Terzeff y los jóvenes científicos, entre los que no se veía a Michel, daban brincos por el laboratorio, yendo y viniendo, metiendo la nariz en las probetas de sus compañeros, brindando con los recipientes, felices, como si estuvieran en una clase de química elemental y el profesor se hubiera ausentado. Pleumeur-Bodou se levantó, debía de medir por lo menos un metro noventa, y buscó en la penumbra al que le había chistado. Casi de inmediato se volvió a sentar y me susurró a dos palmos de la cara:

– ¿Qué te parece? ¡Nuestro querido Terzeff, moviéndose, riéndose, más joven y lozano que tú y que yo! ¡Allí está! ¿No te da un poco de envidia? ¡Es lo que llamo misterio del arte! Porque esta vivo, ¿no? -El español soportó con estoicismo los kilos que se desparramaron sobre su asiento.

En la pantalla los científicos habían dejado el laboratorio y ahora posaban en el jardín, sentados en una banca, alrededor de la fuente, en las escalinatas, haciendo bromas y mirando desvergonzadamente hacia la cámara.
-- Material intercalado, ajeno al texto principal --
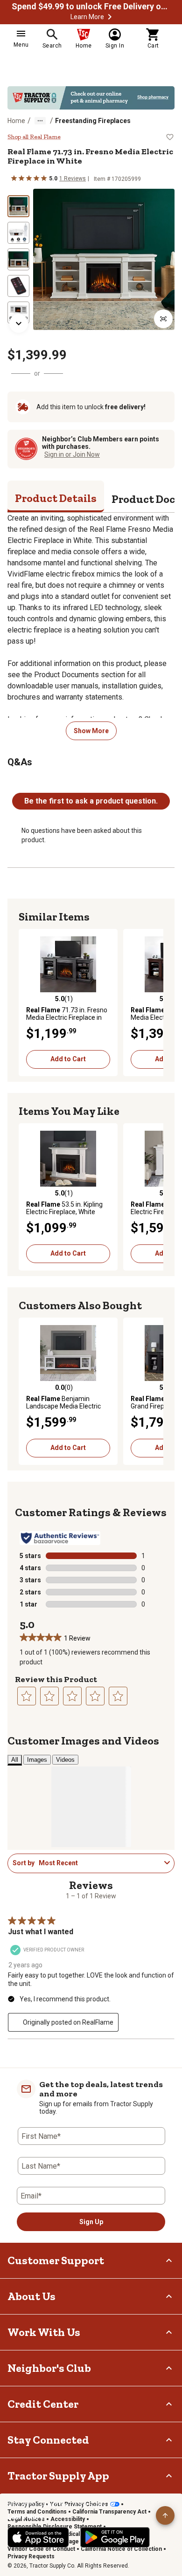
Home (16, 120)
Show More (91, 731)
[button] (109, 16)
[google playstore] (115, 2537)
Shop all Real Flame (34, 137)
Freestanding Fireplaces (93, 120)
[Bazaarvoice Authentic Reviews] (60, 1538)
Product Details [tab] (56, 498)
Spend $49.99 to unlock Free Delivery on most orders (91, 6)
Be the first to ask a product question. (91, 801)
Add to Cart (68, 1059)
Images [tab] (37, 1759)
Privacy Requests (31, 2556)
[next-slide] (18, 323)
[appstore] (38, 2537)
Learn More (87, 17)
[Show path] (40, 120)
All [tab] (14, 1759)
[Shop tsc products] (91, 98)
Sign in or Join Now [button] (72, 454)
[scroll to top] (165, 2515)
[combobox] (99, 1863)
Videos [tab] (65, 1759)
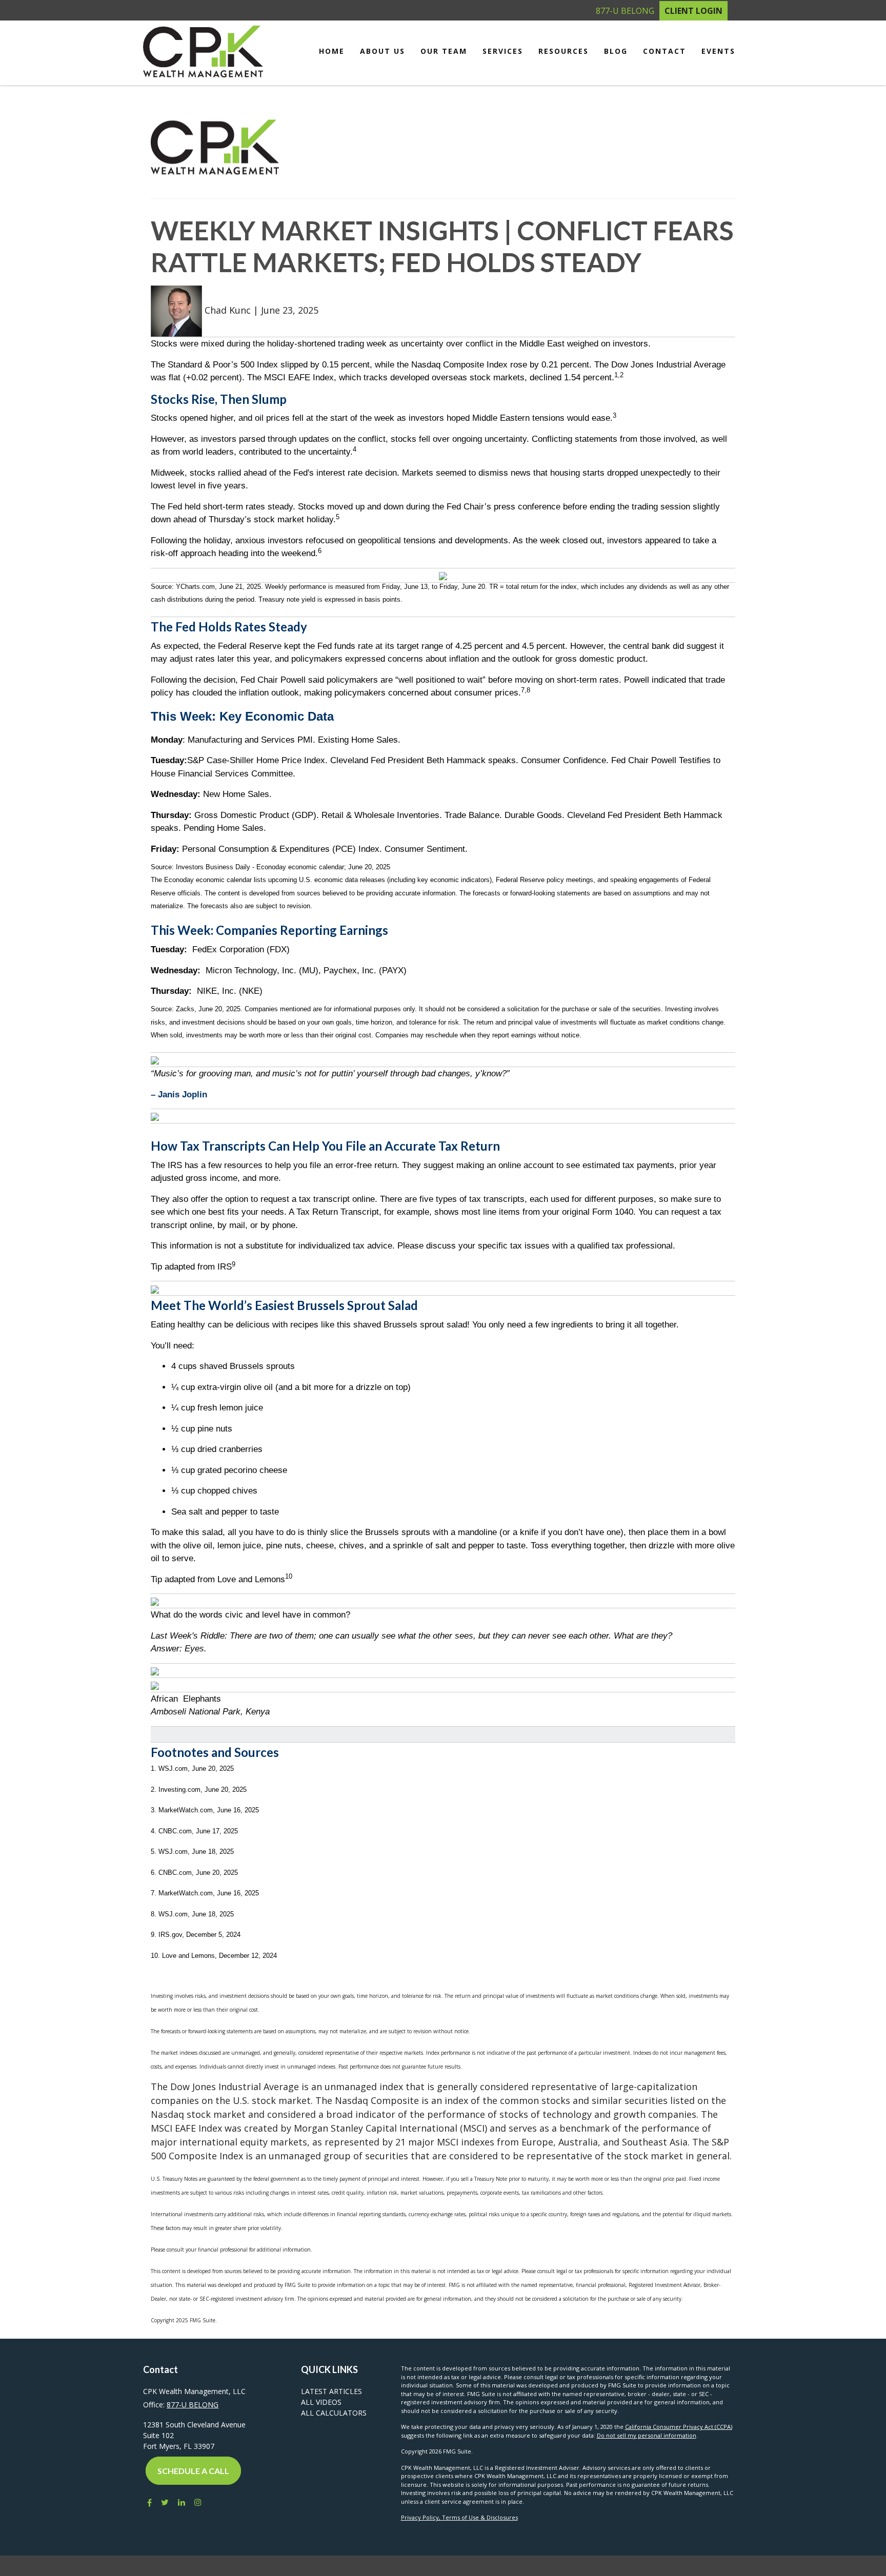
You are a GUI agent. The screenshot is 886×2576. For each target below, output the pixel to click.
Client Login (693, 10)
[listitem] (443, 596)
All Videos (321, 2402)
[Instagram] (198, 2502)
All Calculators (334, 2413)
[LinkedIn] (181, 2502)
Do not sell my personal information (646, 2435)
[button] (382, 51)
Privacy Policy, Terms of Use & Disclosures (459, 2517)
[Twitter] (165, 2502)
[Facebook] (147, 2502)
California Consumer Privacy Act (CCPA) (678, 2426)
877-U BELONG (625, 10)
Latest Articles (331, 2391)
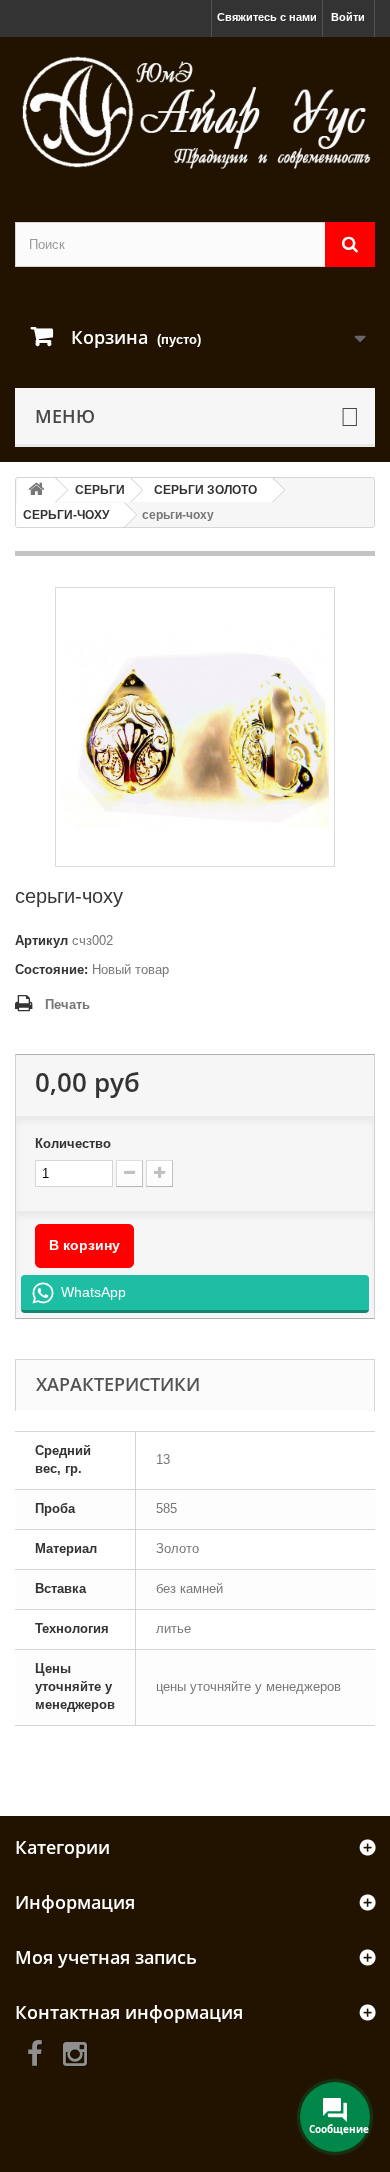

– No entiendo nada. ¿Qué hace Terzeff allí?

– Ese fue el primer laboratorio en el que trabajó. El ingreso era dificilísimo, había cientos de aspirantes y Terzeff, a pesar de todo, fue uno de los pocos admitidos. Incluso yo, sí, qué diablos, también opté por una plaza y fui rechazado. ¿Qué te parece?

– No lo sé. Mi pregunta es de qué manera todo eso se ha convertido en una película. Admita usted -me negaba a tutearlo pese a la familiaridad con que él lo hacía- que es extraordinario que aparezca Terzeff con sus compañeros de trabajo en medio de un melodrama siniestro.

– No me dirás que no es un documento fantástico.

– Depende de para quién. -En la pantalla se reflejaba ahora el atardecer cayendo sobre los edificios de la fundación científica. En una sucesión de imágenes cada vez más oscuras, preludio del fin del sueño de Michel, puede apreciarse la puerta principal de hierro forjado adornada con un letrero ilegible, la bandera de Francia ondeando en un patio desolado por el que se deslizan sombras ambiguas, el vigilante nocturno atravesando el patio con un manojo de llaves colgado de la cadera, las ventanas cerradas de los laboratorios, la voluminosa puerta metálica del sótano, un gato que mira el objetivo encaramado sobre el seto.

– En realidad, Pain, son dos películas distintas. Se supone que el idiota ese -se refería a Michel- ha estudiado en un centro de investigaciones científicas. Mira, escucha lo que el médico le dice a su mujer.